The Door County Budget Planning process is now underway throughout the region in municipalities and school districts …with citizens and organizations asking for greater focus on safe Public Lawns.
Marblehead, Mass., made U.S. history more than a decade ago by becoming the first town to ban lawn and garden pesticide use on public property. We would like to see Door County do the same at all levels, in schools, towns and county government bylaws.
Door County Style’s Editor has created a petition addressed to all Door County Municipal Officials and School Board Members, including Dan Austad, County Board Chairman, and others which says:
“Bring an end to the practice of repetitive and costly application of pesticides, including herbicides, to public lawns, parks and playing fields. We, the undersigned ask you to legislate for safer alternatives to the use of pesticides and synthetic fertilizers on public lands.”
You can sign the petition by clicking here.

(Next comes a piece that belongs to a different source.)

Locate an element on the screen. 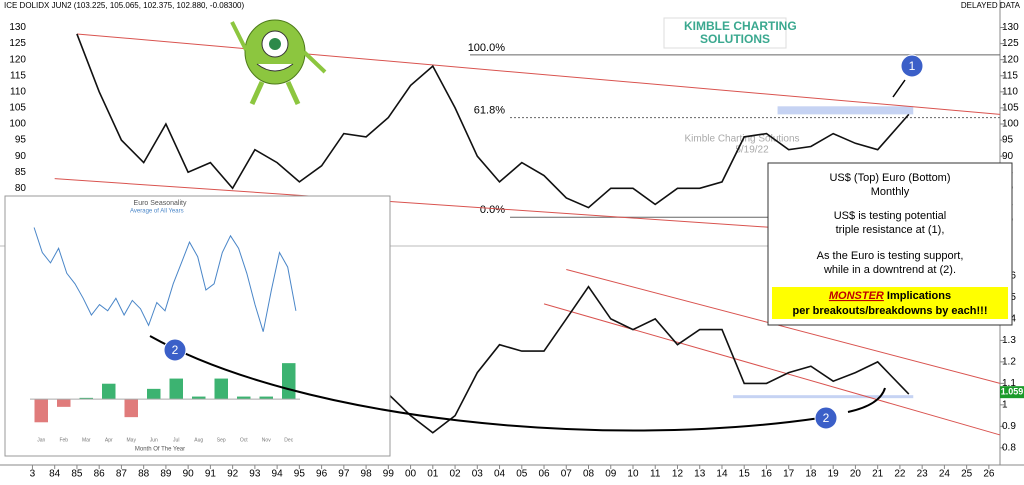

According to 3 separate Columbia University and Mount Sinai School of Medicine studies, prenatal exposure to organophosphate pesticides can lower children’s IQ by an average of as much as 7 points – more than enough to affect a child’s reading and math skills and cause behavioral problems with potentially long-lasting impacts, according to the studies.

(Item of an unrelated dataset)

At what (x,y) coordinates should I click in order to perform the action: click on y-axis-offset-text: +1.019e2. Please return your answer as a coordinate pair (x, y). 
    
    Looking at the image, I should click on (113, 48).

“This is not trivial,” says Virginia Rauh, one of the study authors, speaking from Columbia University, where she is deputy director of the university’s Center for Children’s Environmental Health and professor of population and family health. “What is particularly significant,” she says, “is that these studies involved so many children from such different communities, yet produced consistent evidence of the pesticides’ effects on cognitive skills and short-term memory.”
John Wargo, one of the nation’s leading experts in pesticide policy, traces the history of pesticide law and science in Our Children’s Toxic Legacy: How Science and Law Fail to Protect Us From Pesticides, Yale University Press, New Haven, CT 1996. He warns that children who live in homes where lawn and garden pesticides are used are up to four times more likely to develop leukemia, brain cancer and soft tissue sarcoma. Lawn and garden chemicals are more dangerous to children than adults because their immune systems have not yet fully developed to protect their bodies from the toxins found in pesticides and herbicides (anything with the word -icide at the end, by the way, is chemically designed to kill living things).
And yet, at the age when they’re most susceptible to health risks, children are out in yards and parks in more direct contact with lawn and garden chemical residues than adults. Pets are also highly at risk.
That’s why the entire nation of Canada, and two U.S. states, Connecticut, Maryland and New York, have enacted laws that just say no to toxins like Weed ‘n Feed, Roundup and Sevin in parks and on playing fields used by kids. Connecticut has taken the bold step of removing them from all school grounds in grades K-8. We ask our county leaders to do the same!
In Maryland, the Fertilizer Use Act of 2011 went into effect on October 1, 2013 – restricting the nutrient content of all grass food sold in the state, barring phosphorus from most lawn-care products and setting limits on how much nitrogen should be applied. But experts say that it needs to be even stronger… Lawn fertilizer limits take effect, but effectiveness questioned.
Our petitioning effort is spurred by several events including receipt of the following Letter to the Editor:
Dear Residents of Door County, Municipal Officers and School Board’s Members:
The organizations represented in this letter have joined together to advocate for Safe Lawns in Door County and bring an end to the practice of repetitive and costly application of pesticides, including herbicides, to private and public lawns. When planning your current budget, we, the undersigned and your neighbors, ask you to consider safer alternatives for public lawns, parks and playing fields.
The commonly sprayed herbicides are harmful, especially to children and pets, causing various forms of cancer and endocrine effects. The warning flags and re-entry limitations are ineffective and insufficient. Rather than advise against or prohibit entry, make the lawns safe to walk and play upon.
Moreover, universal application of herbicides is expensive and unnecessary. With a little planning, a lawn or playing field can be taken off of pesticides and synthetic fertilizers. The natural lawn and field will be more drought tolerant and cost less to maintain.
Please keep these considerations in mind as you develop budgets and make contracts for lawn care. Local landscapers can provide safe alternatives, if you ask. To learn more or contact us, go to www.doorpropertyowners.org/safe-lawns-in-door-county.
Respectfully submitted by Patrick Fitzgerald, Peter Sigmann MD and Victoria L. Cerinich on behalf of Door Property Owners and Safe Lawns in Door County, Marne Kaeske on behalf of The Ridges Sanctuary
…and our supporters, who live, work and play in all of the communities in Door County, including the League of Women Voters of Door County, Door County Environmental Council, Lakeshore Natural Resource Partnership, Sustain Door, Crossroads at Big Creek and the WildOnes.